Task prompt:
Please reproduce every one of the records below without altering a single character.

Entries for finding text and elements

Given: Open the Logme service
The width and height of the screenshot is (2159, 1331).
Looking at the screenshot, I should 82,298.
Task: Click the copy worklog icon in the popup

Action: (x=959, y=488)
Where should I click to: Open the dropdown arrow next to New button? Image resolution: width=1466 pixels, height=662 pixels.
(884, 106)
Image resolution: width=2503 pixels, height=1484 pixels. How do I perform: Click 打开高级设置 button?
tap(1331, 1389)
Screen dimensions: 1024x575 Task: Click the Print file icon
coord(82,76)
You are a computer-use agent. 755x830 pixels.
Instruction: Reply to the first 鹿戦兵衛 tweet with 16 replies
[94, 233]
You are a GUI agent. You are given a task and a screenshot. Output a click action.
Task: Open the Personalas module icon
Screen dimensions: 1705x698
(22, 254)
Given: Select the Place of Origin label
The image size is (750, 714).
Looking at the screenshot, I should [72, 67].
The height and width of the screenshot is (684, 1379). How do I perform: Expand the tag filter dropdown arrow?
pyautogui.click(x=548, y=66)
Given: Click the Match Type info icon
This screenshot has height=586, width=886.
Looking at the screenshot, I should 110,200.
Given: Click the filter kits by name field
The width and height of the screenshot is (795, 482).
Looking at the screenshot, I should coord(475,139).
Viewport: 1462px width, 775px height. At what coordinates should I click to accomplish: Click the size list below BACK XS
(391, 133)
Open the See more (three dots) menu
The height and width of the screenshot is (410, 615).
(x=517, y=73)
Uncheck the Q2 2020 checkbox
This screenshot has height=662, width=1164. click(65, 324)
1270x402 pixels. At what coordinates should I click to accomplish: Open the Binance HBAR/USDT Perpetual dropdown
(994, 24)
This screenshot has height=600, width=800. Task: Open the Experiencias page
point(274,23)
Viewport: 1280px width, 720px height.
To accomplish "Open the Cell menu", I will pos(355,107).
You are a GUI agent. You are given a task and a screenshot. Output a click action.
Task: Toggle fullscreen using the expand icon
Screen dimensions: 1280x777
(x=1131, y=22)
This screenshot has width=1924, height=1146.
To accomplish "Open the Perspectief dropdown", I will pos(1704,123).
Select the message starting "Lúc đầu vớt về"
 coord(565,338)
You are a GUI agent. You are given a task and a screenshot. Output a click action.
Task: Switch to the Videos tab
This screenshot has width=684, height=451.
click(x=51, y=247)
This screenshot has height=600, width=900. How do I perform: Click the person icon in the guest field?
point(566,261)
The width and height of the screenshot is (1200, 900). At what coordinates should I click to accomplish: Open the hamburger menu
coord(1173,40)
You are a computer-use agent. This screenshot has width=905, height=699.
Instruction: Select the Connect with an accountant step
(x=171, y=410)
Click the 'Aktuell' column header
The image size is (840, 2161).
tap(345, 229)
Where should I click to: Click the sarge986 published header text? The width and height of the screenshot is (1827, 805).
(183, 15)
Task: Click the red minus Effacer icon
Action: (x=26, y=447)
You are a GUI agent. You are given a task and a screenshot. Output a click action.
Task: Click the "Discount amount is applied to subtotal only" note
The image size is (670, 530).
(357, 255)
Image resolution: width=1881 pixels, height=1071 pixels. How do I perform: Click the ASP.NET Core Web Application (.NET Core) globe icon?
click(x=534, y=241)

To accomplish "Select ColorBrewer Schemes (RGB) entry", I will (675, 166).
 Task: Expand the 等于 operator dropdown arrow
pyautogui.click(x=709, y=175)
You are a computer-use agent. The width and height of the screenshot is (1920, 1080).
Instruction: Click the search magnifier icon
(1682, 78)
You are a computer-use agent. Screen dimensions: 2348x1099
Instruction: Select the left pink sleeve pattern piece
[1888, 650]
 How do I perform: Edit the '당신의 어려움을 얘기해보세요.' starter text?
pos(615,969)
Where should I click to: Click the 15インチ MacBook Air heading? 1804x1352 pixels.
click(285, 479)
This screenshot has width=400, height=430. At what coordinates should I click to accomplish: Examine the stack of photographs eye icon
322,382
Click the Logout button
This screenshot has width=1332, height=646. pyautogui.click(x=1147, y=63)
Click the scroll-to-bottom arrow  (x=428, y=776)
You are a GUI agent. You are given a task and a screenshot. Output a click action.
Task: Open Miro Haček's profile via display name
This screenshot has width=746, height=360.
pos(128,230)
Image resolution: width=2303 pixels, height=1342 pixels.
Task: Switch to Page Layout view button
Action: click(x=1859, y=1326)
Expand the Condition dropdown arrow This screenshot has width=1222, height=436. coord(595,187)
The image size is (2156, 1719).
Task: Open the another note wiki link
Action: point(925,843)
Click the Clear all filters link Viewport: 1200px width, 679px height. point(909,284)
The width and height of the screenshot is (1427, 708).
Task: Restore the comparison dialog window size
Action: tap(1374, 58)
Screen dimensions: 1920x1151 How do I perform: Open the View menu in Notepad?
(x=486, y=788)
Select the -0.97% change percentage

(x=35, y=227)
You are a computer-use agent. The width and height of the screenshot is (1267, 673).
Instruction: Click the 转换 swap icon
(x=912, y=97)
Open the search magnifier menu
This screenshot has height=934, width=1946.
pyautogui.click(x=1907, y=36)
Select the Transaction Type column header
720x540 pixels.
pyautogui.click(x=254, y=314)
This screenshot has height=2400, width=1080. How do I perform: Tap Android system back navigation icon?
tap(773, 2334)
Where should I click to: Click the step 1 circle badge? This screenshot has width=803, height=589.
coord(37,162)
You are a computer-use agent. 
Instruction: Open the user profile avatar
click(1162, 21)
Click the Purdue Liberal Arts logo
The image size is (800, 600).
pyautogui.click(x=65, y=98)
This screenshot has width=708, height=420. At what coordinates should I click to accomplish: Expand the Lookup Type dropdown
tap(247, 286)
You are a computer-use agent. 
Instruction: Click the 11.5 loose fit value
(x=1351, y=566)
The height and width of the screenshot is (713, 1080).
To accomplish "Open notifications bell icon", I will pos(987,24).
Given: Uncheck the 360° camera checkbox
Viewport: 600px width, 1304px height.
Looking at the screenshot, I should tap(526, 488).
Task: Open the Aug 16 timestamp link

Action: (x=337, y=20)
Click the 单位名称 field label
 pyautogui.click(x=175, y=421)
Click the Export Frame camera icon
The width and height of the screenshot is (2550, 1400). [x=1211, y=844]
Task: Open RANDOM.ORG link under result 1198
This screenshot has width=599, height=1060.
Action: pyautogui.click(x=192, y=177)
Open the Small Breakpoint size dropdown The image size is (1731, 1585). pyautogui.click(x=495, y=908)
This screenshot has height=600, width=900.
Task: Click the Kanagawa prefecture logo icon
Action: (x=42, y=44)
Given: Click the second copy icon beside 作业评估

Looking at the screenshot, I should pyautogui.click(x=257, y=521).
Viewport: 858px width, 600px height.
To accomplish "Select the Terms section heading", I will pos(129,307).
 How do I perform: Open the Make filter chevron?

The solution:
Given: Open the Logme service
The width and height of the screenshot is (2159, 1331).
Looking at the screenshot, I should 82,298.
Task: Click the copy worklog icon in the popup

Action: (x=959, y=488)
Where should I click to: Open the dropdown arrow next to New button? Image resolution: width=1466 pixels, height=662 pixels.
(884, 106)
Image resolution: width=2503 pixels, height=1484 pixels. How do I perform: Click 打开高级设置 button?
tap(1331, 1389)
Screen dimensions: 1024x575 Task: Click the Print file icon
coord(82,76)
You are a computer-use agent. 755x830 pixels.
Instruction: Reply to the first 鹿戦兵衛 tweet with 16 replies
[94, 233]
You are a GUI agent. You are given a task and a screenshot. Output a click action.
Task: Open the Personalas module icon
Screen dimensions: 1705x698
(22, 254)
Given: Select the Place of Origin label
The image size is (750, 714).
Looking at the screenshot, I should [72, 67].
The height and width of the screenshot is (684, 1379). How do I perform: Expand the tag filter dropdown arrow?
pyautogui.click(x=548, y=66)
Given: Click the Match Type info icon
This screenshot has height=586, width=886.
Looking at the screenshot, I should 110,200.
Given: Click the filter kits by name field
The width and height of the screenshot is (795, 482).
Looking at the screenshot, I should coord(475,139).
Viewport: 1462px width, 775px height. At what coordinates should I click to accomplish: Click the size list below BACK XS
(391, 133)
Open the See more (three dots) menu
The height and width of the screenshot is (410, 615).
(x=517, y=73)
Uncheck the Q2 2020 checkbox
This screenshot has height=662, width=1164. click(65, 324)
1270x402 pixels. At what coordinates should I click to accomplish: Open the Binance HBAR/USDT Perpetual dropdown
(994, 24)
This screenshot has height=600, width=800. Task: Open the Experiencias page
point(274,23)
Viewport: 1280px width, 720px height.
To accomplish "Open the Cell menu", I will pos(355,107).
You are a GUI agent. You are given a task and a screenshot. Output a click action.
Task: Toggle fullscreen using the expand icon
Screen dimensions: 1280x777
(x=1131, y=22)
This screenshot has width=1924, height=1146.
To accomplish "Open the Perspectief dropdown", I will pos(1704,123).
Select the message starting "Lúc đầu vớt về"
 coord(565,338)
You are a GUI agent. You are given a task and a screenshot. Output a click action.
Task: Switch to the Videos tab
This screenshot has width=684, height=451.
click(x=51, y=247)
This screenshot has height=600, width=900. How do I perform: Click the person icon in the guest field?
point(566,261)
The width and height of the screenshot is (1200, 900). At what coordinates should I click to accomplish: Open the hamburger menu
coord(1173,40)
You are a computer-use agent. This screenshot has width=905, height=699.
Instruction: Select the Connect with an accountant step
(x=171, y=410)
Click the 'Aktuell' column header
The image size is (840, 2161).
tap(345, 229)
Where should I click to: Click the sarge986 published header text? The width and height of the screenshot is (1827, 805).
(183, 15)
Task: Click the red minus Effacer icon
Action: (x=26, y=447)
You are a GUI agent. You are given a task and a screenshot. Output a click action.
Task: Click the "Discount amount is applied to subtotal only" note
The image size is (670, 530).
(357, 255)
Image resolution: width=1881 pixels, height=1071 pixels. How do I perform: Click the ASP.NET Core Web Application (.NET Core) globe icon?
click(x=534, y=241)

To accomplish "Select ColorBrewer Schemes (RGB) entry", I will (675, 166).
 Task: Expand the 等于 operator dropdown arrow
pyautogui.click(x=709, y=175)
You are a computer-use agent. The width and height of the screenshot is (1920, 1080).
Instruction: Click the search magnifier icon
(1682, 78)
You are a computer-use agent. Screen dimensions: 2348x1099
Instruction: Select the left pink sleeve pattern piece
[1888, 650]
 How do I perform: Edit the '당신의 어려움을 얘기해보세요.' starter text?
pos(615,969)
Where should I click to: Click the 15インチ MacBook Air heading? 1804x1352 pixels.
click(285, 479)
This screenshot has width=400, height=430. At what coordinates should I click to accomplish: Examine the stack of photographs eye icon
322,382
Click the Logout button
This screenshot has width=1332, height=646. pyautogui.click(x=1147, y=63)
Click the scroll-to-bottom arrow  (x=428, y=776)
You are a GUI agent. You are given a task and a screenshot. Output a click action.
Task: Open Miro Haček's profile via display name
This screenshot has width=746, height=360.
pos(128,230)
Image resolution: width=2303 pixels, height=1342 pixels.
Task: Switch to Page Layout view button
Action: click(x=1859, y=1326)
Expand the Condition dropdown arrow This screenshot has width=1222, height=436. coord(595,187)
The image size is (2156, 1719).
Task: Open the another note wiki link
Action: point(925,843)
Click the Clear all filters link Viewport: 1200px width, 679px height. point(909,284)
The width and height of the screenshot is (1427, 708).
Task: Restore the comparison dialog window size
Action: tap(1374, 58)
Screen dimensions: 1920x1151 How do I perform: Open the View menu in Notepad?
(x=486, y=788)
Select the -0.97% change percentage

(x=35, y=227)
You are a computer-use agent. The width and height of the screenshot is (1267, 673).
Instruction: Click the 转换 swap icon
(x=912, y=97)
Open the search magnifier menu
This screenshot has height=934, width=1946.
pyautogui.click(x=1907, y=36)
Select the Transaction Type column header
720x540 pixels.
pyautogui.click(x=254, y=314)
This screenshot has height=2400, width=1080. How do I perform: Tap Android system back navigation icon?
tap(773, 2334)
Where should I click to: Click the step 1 circle badge? This screenshot has width=803, height=589.
coord(37,162)
You are a computer-use agent. 
Instruction: Open the user profile avatar
click(1162, 21)
Click the Purdue Liberal Arts logo
The image size is (800, 600).
pyautogui.click(x=65, y=98)
This screenshot has width=708, height=420. At what coordinates should I click to accomplish: Expand the Lookup Type dropdown
tap(247, 286)
You are a computer-use agent. 
Instruction: Click the 11.5 loose fit value
(x=1351, y=566)
The height and width of the screenshot is (713, 1080).
To accomplish "Open notifications bell icon", I will pos(987,24).
Given: Uncheck the 360° camera checkbox
Viewport: 600px width, 1304px height.
Looking at the screenshot, I should tap(526, 488).
Task: Open the Aug 16 timestamp link

Action: (x=337, y=20)
Click the 单位名称 field label
 pyautogui.click(x=175, y=421)
Click the Export Frame camera icon
The width and height of the screenshot is (2550, 1400). [x=1211, y=844]
Task: Open RANDOM.ORG link under result 1198
This screenshot has width=599, height=1060.
Action: pyautogui.click(x=192, y=177)
Open the Small Breakpoint size dropdown The image size is (1731, 1585). pyautogui.click(x=495, y=908)
This screenshot has height=600, width=900.
Task: Click the Kanagawa prefecture logo icon
Action: (x=42, y=44)
Given: Click the second copy icon beside 作业评估

Looking at the screenshot, I should pyautogui.click(x=257, y=521).
Viewport: 858px width, 600px height.
To accomplish "Select the Terms section heading", I will pos(129,307).
 How do I perform: Open the Make filter chevron?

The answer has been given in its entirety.